#### Task:
Rewrite the material from its beginning through the line containing "Screen dimensions: 1022x768 (x=876, y=211)", substituting "control" for every "button" and changing nothing else.

* begin Entries supplied *

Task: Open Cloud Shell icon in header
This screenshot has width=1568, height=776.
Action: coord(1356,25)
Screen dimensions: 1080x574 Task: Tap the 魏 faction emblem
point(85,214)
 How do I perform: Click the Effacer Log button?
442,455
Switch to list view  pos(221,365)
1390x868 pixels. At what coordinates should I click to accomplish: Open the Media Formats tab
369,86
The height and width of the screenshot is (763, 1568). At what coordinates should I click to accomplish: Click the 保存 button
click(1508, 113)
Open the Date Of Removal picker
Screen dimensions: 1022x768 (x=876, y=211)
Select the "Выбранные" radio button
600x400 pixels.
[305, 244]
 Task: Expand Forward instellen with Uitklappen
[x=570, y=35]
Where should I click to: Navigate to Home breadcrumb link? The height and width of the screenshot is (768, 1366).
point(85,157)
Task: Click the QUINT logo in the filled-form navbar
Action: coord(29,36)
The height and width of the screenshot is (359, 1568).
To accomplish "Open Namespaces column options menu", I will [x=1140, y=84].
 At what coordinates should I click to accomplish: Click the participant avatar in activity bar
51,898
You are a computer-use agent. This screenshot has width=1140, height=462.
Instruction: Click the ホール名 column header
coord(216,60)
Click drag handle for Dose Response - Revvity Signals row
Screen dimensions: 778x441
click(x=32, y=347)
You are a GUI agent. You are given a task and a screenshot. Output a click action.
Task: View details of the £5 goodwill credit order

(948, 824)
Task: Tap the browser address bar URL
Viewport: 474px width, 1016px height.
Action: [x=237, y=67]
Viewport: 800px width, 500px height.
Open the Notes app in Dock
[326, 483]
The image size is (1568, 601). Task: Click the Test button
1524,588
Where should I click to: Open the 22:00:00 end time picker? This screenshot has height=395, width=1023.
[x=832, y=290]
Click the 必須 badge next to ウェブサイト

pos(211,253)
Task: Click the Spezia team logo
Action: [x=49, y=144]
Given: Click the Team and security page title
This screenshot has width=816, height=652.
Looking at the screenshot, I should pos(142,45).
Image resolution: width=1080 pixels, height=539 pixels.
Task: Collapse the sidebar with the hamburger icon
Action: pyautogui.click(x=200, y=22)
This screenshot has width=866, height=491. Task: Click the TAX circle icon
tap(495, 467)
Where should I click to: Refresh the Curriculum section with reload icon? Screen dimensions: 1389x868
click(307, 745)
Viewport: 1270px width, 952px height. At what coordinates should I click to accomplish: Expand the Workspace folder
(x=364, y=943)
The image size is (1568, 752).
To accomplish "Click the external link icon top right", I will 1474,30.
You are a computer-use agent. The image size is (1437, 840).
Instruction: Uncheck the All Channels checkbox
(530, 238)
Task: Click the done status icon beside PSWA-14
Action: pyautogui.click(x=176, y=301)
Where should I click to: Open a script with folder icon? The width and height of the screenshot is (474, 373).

* end Entries supplied *

#### Written answer:
Task: Open Cloud Shell icon in header
This screenshot has width=1568, height=776.
Action: coord(1356,25)
Screen dimensions: 1080x574 Task: Tap the 魏 faction emblem
point(85,214)
 How do I perform: Click the Effacer Log control?
442,455
Switch to list view  pos(221,365)
1390x868 pixels. At what coordinates should I click to accomplish: Open the Media Formats tab
369,86
The height and width of the screenshot is (763, 1568). At what coordinates should I click to accomplish: Click the 保存 control
click(1508, 113)
Open the Date Of Removal picker
Screen dimensions: 1022x768 (x=876, y=211)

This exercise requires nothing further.